El reparto ofrece a un Christopher Walken
estelar, a una magnífica Catherine Keener, a un impresionante Hoffmann, a un
actor que para mí ha sido todo un descubrimiento, Mark Ivanir –sobre el que una
mujer cercana a mi asiento me dijo que era israelí como ella, que estaba viajando
desde Tel-Aviv hacia Nueva York vía Madrid– y la bellísima joven Imogen Poots,
portentosa en su rol de hija de músicos, pasional y aniñada, llena de un
talento imperfecto que su mentor –el violonchelista Peter Mitchell (Walken)– elogia
como en su día hizo Pau Casals con él mismo. Una anécdota, leo a la vuelta,
tomada de la autobiografía del chelista ruso Gregor Piatigorsky.

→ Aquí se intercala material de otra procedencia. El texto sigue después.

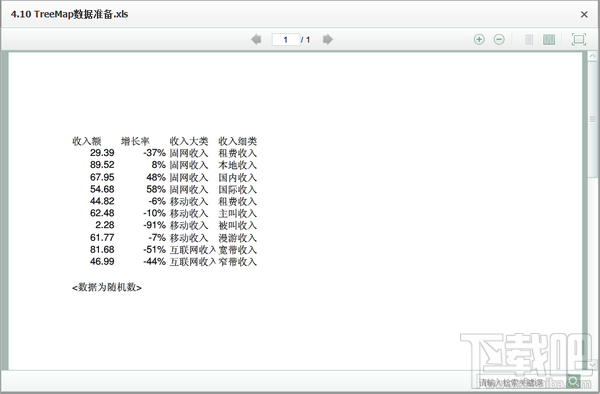Click the 增长率 column header
The height and width of the screenshot is (394, 600).
(x=135, y=141)
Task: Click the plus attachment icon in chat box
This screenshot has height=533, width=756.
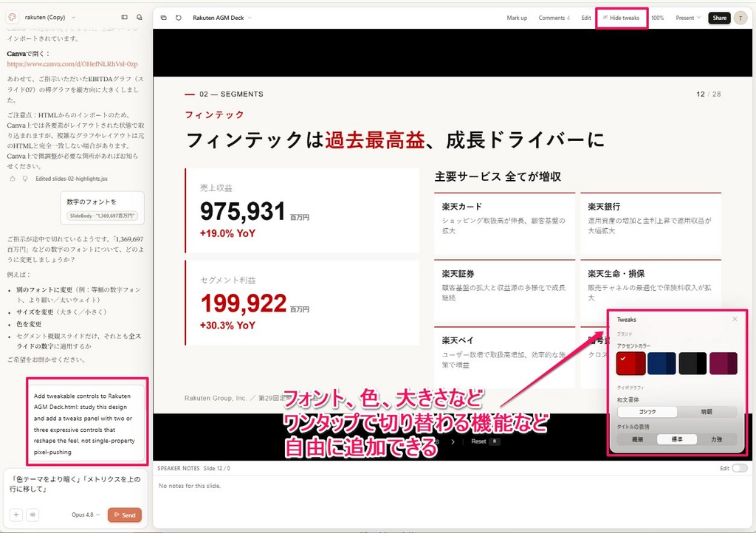Action: click(16, 515)
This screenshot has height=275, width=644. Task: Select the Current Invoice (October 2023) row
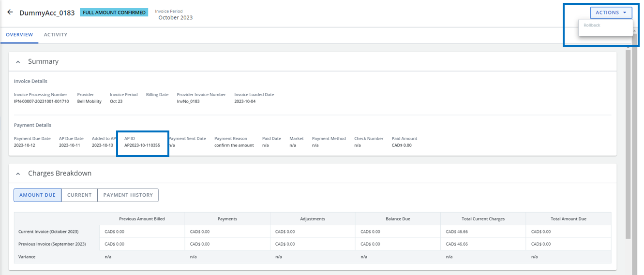coord(48,232)
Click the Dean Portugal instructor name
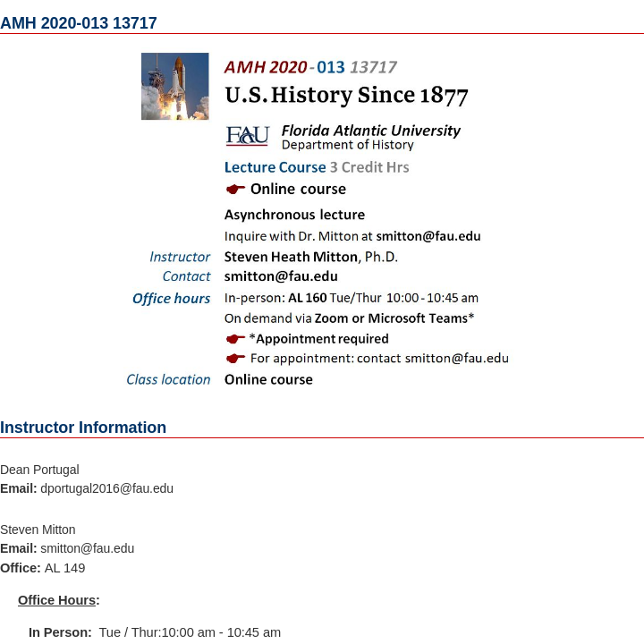 tap(39, 470)
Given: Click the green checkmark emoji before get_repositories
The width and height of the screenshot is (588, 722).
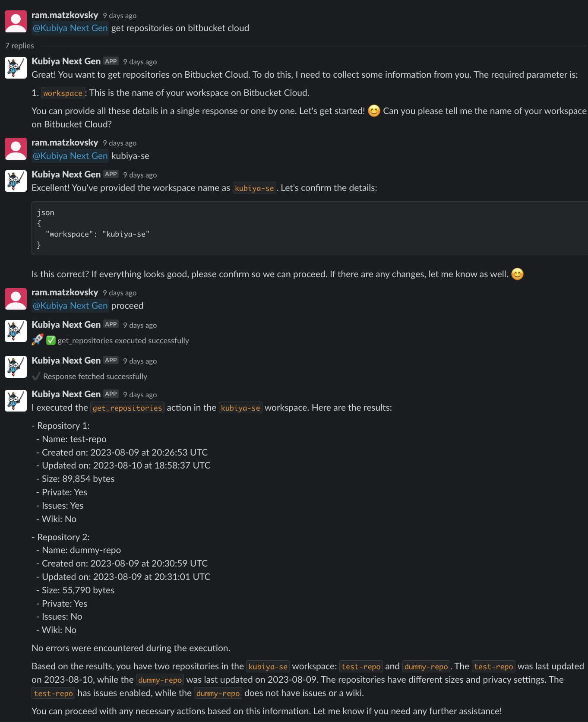Looking at the screenshot, I should (51, 340).
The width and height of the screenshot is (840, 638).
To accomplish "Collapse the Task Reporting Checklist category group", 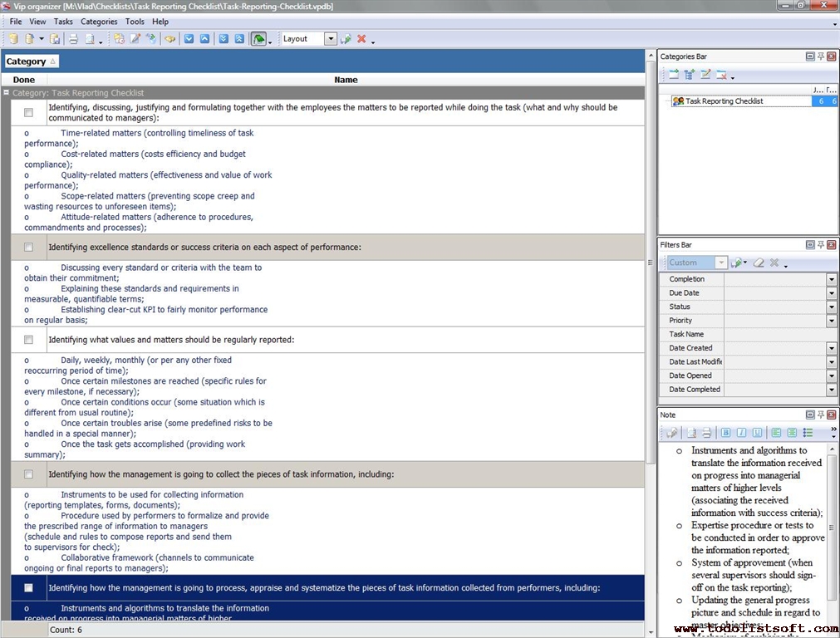I will (7, 93).
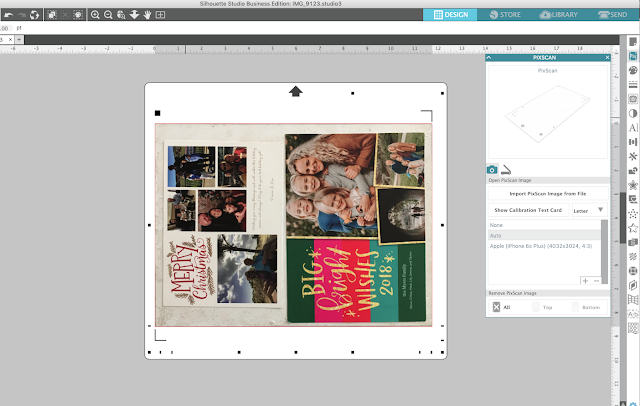Click the camera profile list scrollbar
The image size is (640, 406).
point(604,252)
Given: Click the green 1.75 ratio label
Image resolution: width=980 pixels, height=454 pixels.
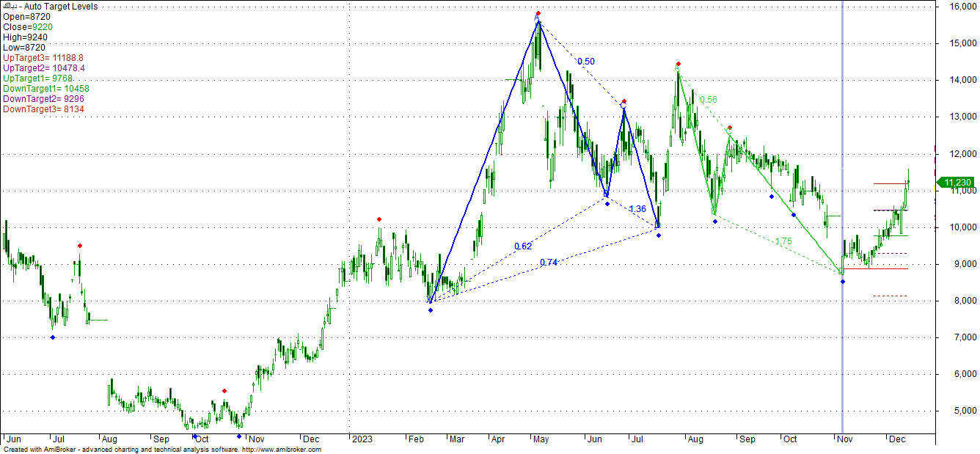Looking at the screenshot, I should [x=783, y=241].
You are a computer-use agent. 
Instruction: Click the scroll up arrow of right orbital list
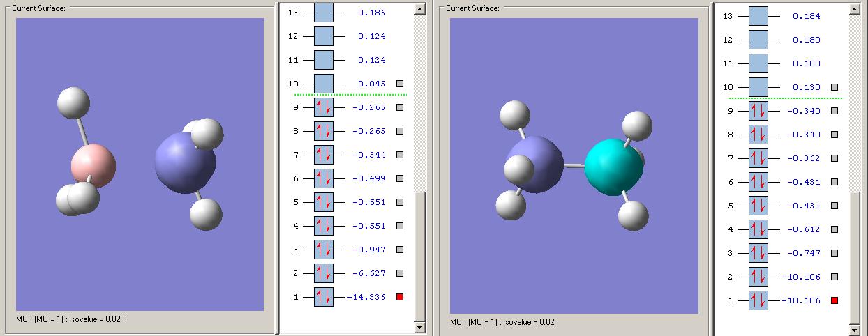coord(854,10)
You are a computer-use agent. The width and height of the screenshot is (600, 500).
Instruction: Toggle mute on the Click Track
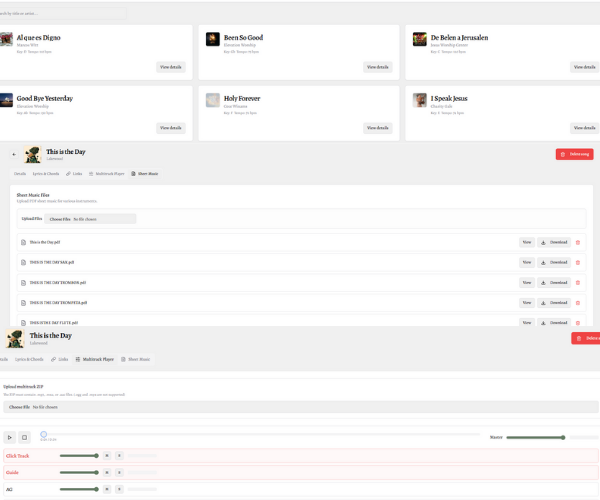click(107, 455)
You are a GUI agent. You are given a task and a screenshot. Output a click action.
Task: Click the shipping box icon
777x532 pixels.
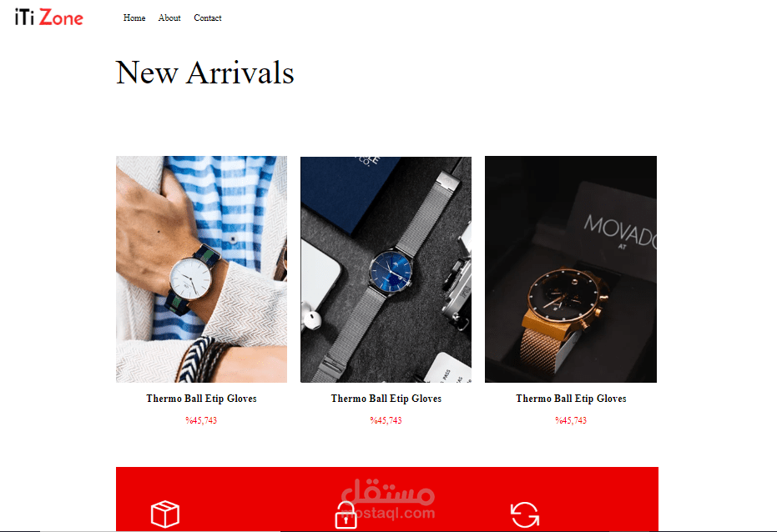point(165,514)
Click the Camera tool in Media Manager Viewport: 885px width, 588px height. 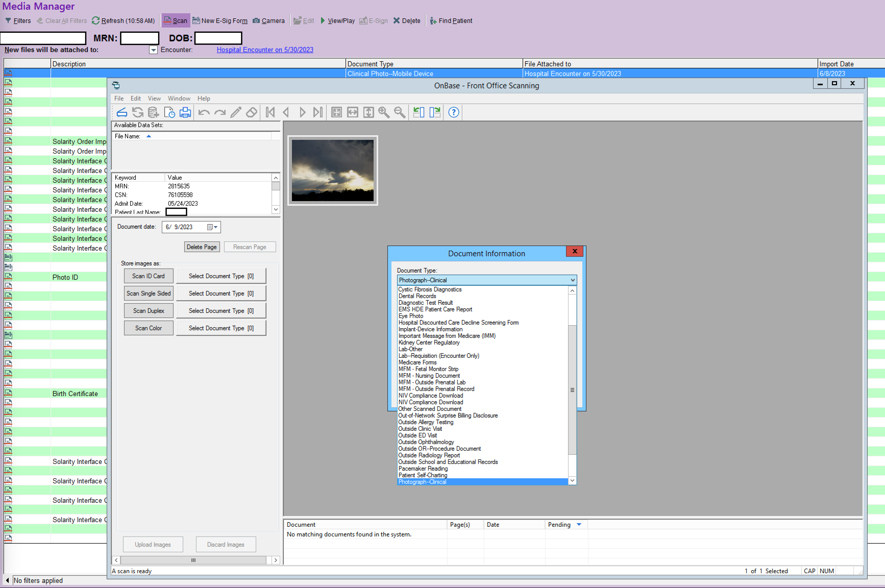pos(269,21)
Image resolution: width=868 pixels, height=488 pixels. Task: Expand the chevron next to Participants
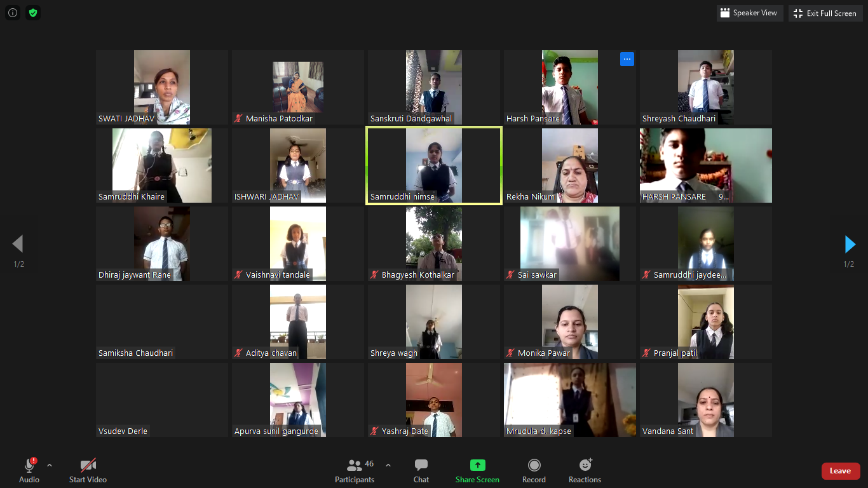click(x=388, y=465)
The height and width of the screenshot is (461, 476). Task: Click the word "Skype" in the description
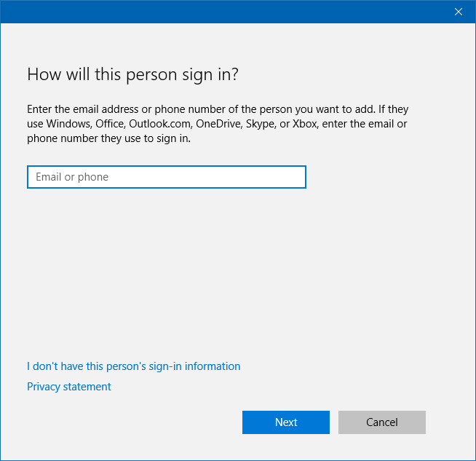[x=261, y=124]
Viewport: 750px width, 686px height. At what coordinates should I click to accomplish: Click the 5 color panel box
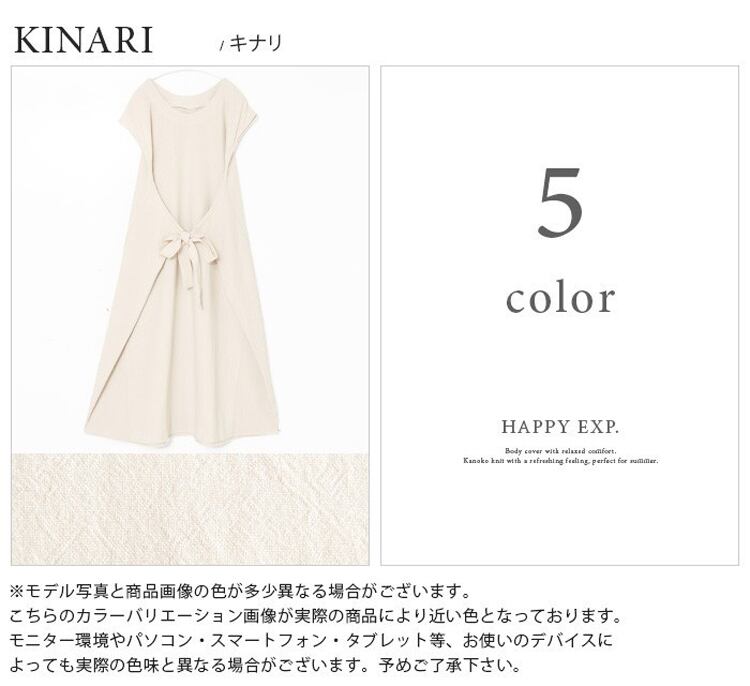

Ah, y Nueva York… Mi primer destino en mi
paseo celestial por el mundo. Tan diferente al que estaba a punto de pisar,
escandalosamente caluroso, pues en la película aparece invernal, nevado, con
postales de la ciudad y música del grupo de fondo en una hermosa convergencia:
Beethoven, Haydn, Bach. El Opus 131
del primero, toda una plegaria, como dice el primer violín Daniel Lerner
(Ivanir) a Alexandra Gelbart (Poots, hija aquí de Hoffman y Keener) como
objetivo, desafío, metáfora de lo que no se rompe, de lo que hay que tocar sin
parar, pues en sus siete movimientos no hay cesura. Tal vez por esa ausencia de
silencio entre sus partes, fue la obra que Schubert pidió que le tocaran para prepararse
ante la muerte que ya sentía inminente; la pieza que el propio Beethoven
prefería de cuantas escribió; una obra cuya grandeza, como dijo Schumann, es imposible
definir con palabras.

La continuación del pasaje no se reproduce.